Whilst working to improve the telegram in an upper room in Court Street, Boston, Alexander Graham Bell invented the telephone. On June 2, 1875 his assistant Watson made a mistake, the incorrect contact of a clamping screw which was too tight changed what should have been an intermittent transmission into a continuous current. Bell at the other end of the wire heard the sound of the contacter dropping.


Emma Nutt became the world's first female telephone operator in Boston on September 1, 1878. She had been recruited by Alexander Graham Bell to the Boston Telephone Dispatch Company. A few hours after Emma started working, her sister, Stella Nutt, became the world's second female telephone operator.

This scene from "Bold Experiment – the Telephone Story", depicts Emma and Stella Nutt, 

Benjamin Franklin left £1000 in his will to the town of Boston, micro-lending at 5% compound interest for a century to be used for some work of public benefit. By 1890, the original sum had grown to nearly $430,000 and was used to buy an extensive piece of land now called a Franklin Park.

The Boston Marathon is one of the oldest and most prestigious annual marathons in the world. The inaugural Boston Marathon took place on April 19, 1897, and it has been run every year since then, making it one of the longest-running and most iconic marathons in history.

The Boston Marathon is typically held on Patriot's Day, a holiday in Massachusetts on the third Monday in April that commemorates the Battles of Lexington and Concord. The race has a rich history and is known for its challenging course, including the famous Heartbreak Hill.

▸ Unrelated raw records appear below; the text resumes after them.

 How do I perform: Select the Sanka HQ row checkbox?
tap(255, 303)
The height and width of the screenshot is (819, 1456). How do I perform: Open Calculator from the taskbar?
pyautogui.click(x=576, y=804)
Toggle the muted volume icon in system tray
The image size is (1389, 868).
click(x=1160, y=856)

The Tremont Street Subway opened in Boston on September 1, 1897, the first underground rapid transit system in North America. 
It was originally built to get streetcar lines off the traffic-clogged streets,  and the tunnel served five closely spaced stations: Boylston, Park Street, Scollay Square, Adams Square, and Haymarket, with branches to the Public Garden Portal and Pleasant Street Incline south of Boylston.

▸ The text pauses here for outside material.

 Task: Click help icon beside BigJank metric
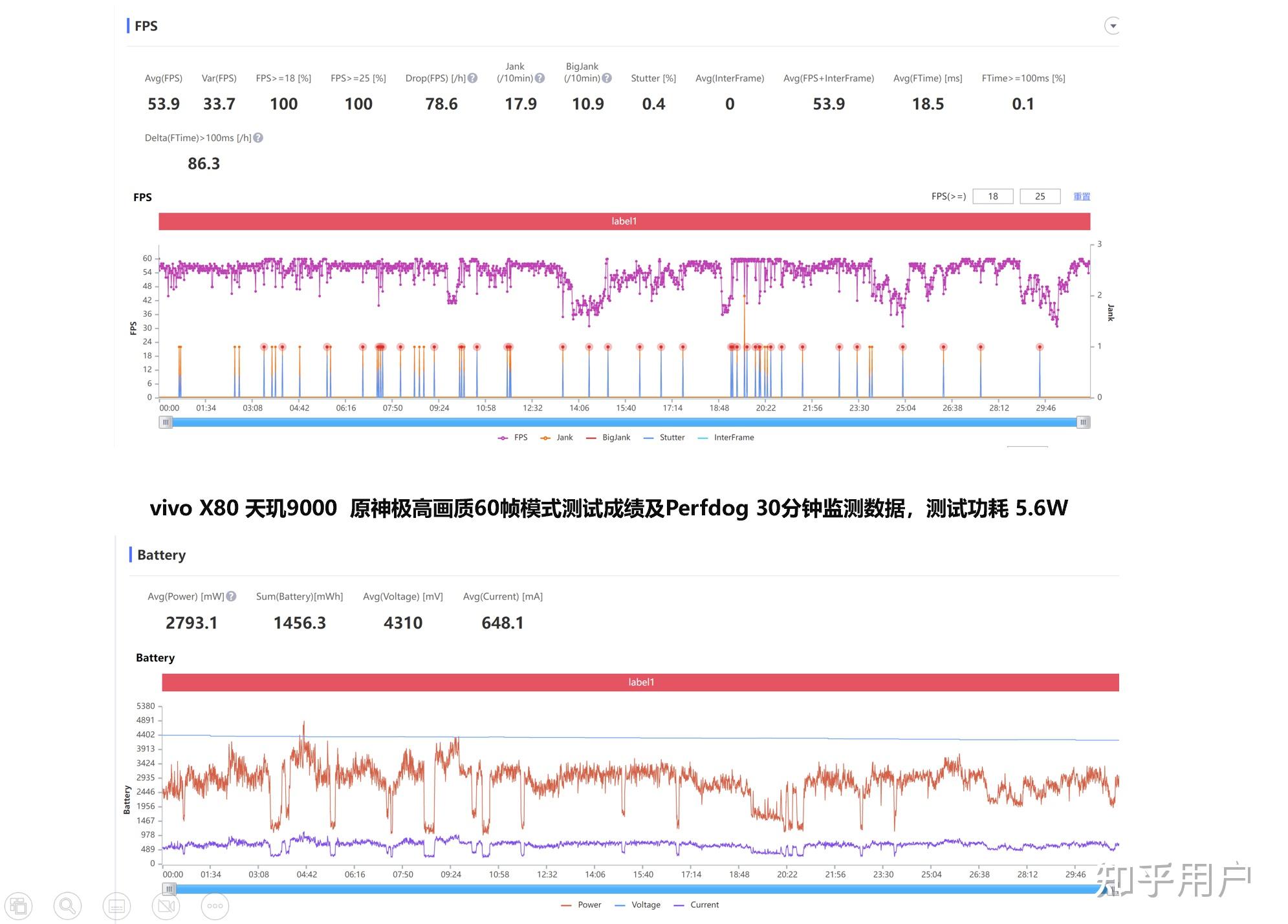(x=607, y=78)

Pleasant Valley Incline Junction

Boston Americans, representing the American League, defeated the National League champion Pittsburgh Pirates in eight games (best of nine) in 1904 to win the first modern baseball World Series.

Babe Ruth made his major-league debut with the Boston Red Sox at an annual rookie salary of $2,900. He remained with them until 1919, becoming one of the best pitchers of the time.


An estimated three million people attended a parade in Boston, celebrating the Boston Red Sox's 2004 World Series victory on October 30, 2004. The victory ended an 86-year drought of World Series championships and ended the era of the famous Curse of the Bambino for the Red Sox.

The first instant Polaroid cameras, the Model 95, went on sale at the Jordan Marsh department store in Boston on November 26, 1948. The cameras were priced at $89.75 (equivalent to about $900 in 2023). All 57 cameras that were in stock were sold. 

At Boston’s Logan International Airport, two American flags fly above gates B-32 and C-19. These gates are where American Airlines flight 11 and United Airlines flight 175 departed from on 9/11.

In Boston it is illegal to take a bath unless instructed to do so by a physician.

Boston has hidden poems on its sidewalks that are only visible when wet. When it rains, pedestrians are treated to the work of Langston Hughes, Elizabeth McKim and others.

The Boston University Bridge (on Commonwealth Avenue, Boston) is one of the few places in the world where a boat can sail under a train driving under a car driving under an airplane.